Aberdeen Uni recently ran a series of incredibly poorly-publicised lectures one Dr Julian Lethbridge, (a Spenserian-Wittgensteinian theologian-curmudgeon from the University of Tuebingen).

The umbrella was a Defending the Humanities gig, and the weight of his understanding was properly novel, a little intoxicating. I was in rout for much of the time, trying to sense together his system, the shape of his world.

Here's my attempt to formalise a holist, then. I'll try not to just copy out the notes, though I'm utterly sure I'll miss something critical and straw-man him anyway:

He's a singular man: at each of the four hour-long lectures he pelted the perhaps five folk who turned up with perhaps a thousand ideas pulled from Aristotle, Bonhoeffer, Spenser, Leibniz, Frye, Barth, Barthes, Don McLean, and, centrally, Christ/Wittgenstein. The pelting was to soften us up for the man's ontology, which I'm going to call a Romantic Christian Antireal Plural Logico-Theism until I run out of pigeonholes.




Why He Was Talking:
"The humanities are the study of meaning. They exist, and exist primarily beyond the magisterium of science. They must understand themselves, must defend themselves against the shallow, instrumentalist conception of life that relegates them in the name of cost-efficiency."

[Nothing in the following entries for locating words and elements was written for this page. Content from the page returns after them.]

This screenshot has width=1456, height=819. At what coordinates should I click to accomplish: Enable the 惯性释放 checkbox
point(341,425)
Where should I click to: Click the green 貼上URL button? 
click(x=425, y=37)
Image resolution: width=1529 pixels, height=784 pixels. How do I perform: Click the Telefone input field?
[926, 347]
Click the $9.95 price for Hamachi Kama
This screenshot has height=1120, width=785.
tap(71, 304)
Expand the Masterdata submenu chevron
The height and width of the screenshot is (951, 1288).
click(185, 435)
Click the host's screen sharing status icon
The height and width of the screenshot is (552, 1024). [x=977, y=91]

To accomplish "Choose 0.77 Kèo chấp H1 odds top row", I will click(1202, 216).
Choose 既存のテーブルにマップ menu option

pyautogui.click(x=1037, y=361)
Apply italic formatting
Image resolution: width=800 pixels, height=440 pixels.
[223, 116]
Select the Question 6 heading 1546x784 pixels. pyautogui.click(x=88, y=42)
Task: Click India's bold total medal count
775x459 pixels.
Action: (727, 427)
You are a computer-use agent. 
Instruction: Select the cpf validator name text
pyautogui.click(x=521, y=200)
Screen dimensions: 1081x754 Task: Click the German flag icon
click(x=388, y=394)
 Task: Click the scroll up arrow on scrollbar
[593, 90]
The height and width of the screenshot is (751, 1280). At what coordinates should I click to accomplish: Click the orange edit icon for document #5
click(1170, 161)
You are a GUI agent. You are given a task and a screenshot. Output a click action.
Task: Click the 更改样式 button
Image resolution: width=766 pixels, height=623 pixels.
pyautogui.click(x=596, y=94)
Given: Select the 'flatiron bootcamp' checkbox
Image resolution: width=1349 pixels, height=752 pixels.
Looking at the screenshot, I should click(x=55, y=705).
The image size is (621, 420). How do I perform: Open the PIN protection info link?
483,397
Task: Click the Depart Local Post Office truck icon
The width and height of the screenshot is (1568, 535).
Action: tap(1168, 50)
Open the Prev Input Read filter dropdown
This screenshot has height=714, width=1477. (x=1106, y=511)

How? First: Kill universology. Make the incursion of natural-science methods into the objects of the humanities, and vice versa, a fallacy and a category error.

Second: Affirm a Romantic, yet linguistic basis of existence, with a generous metaphysics. Pretend that you don't need faith in an Abrahamic God for this to stand up.



"The act of Understanding is a self-contained defence of the humanities."


ELEVEN THESES AGAINST (PROBABLY) YOU


1
: Each academic discipline must be separate because it has a separate object of study. Theories are incommensurable because they aren't looking at the same thing. (Aristotle)

2:
The differing objects of study have thus led to the development of distinctive methods. Disciplines are autonomous because they use demonstratively different modes of inquiry on their different things and, critically, start from different presupposition.

3: As quantum science has realised, and the humanities are founded on; the observer changes the observed. Object-as-seen dictates method creates object-as-seen.

4: All progress, all constructive thought has been founded on assumption. It is far from unreasonable to make assumptions; the justification is simply that we have no other choice(?) BIG CLAIM: All academia, whether it admits it or not, is foundationalist.

5: Theology does not need to prove the existence of God; he is an exogenous constant, like the reliability of induction or the uniformity of nature is in Physics.

6: For a thousand-and-a-half years our greatest thinkers were primarily (though socially necessarily) theologians; do we mean to say that nothing of general worth arose from this?







LECTURE 1:
Understanding the World As In Itself It Really Is (On History)


Wow. Even from the title you can get a sense of how tricky the path he's walking is.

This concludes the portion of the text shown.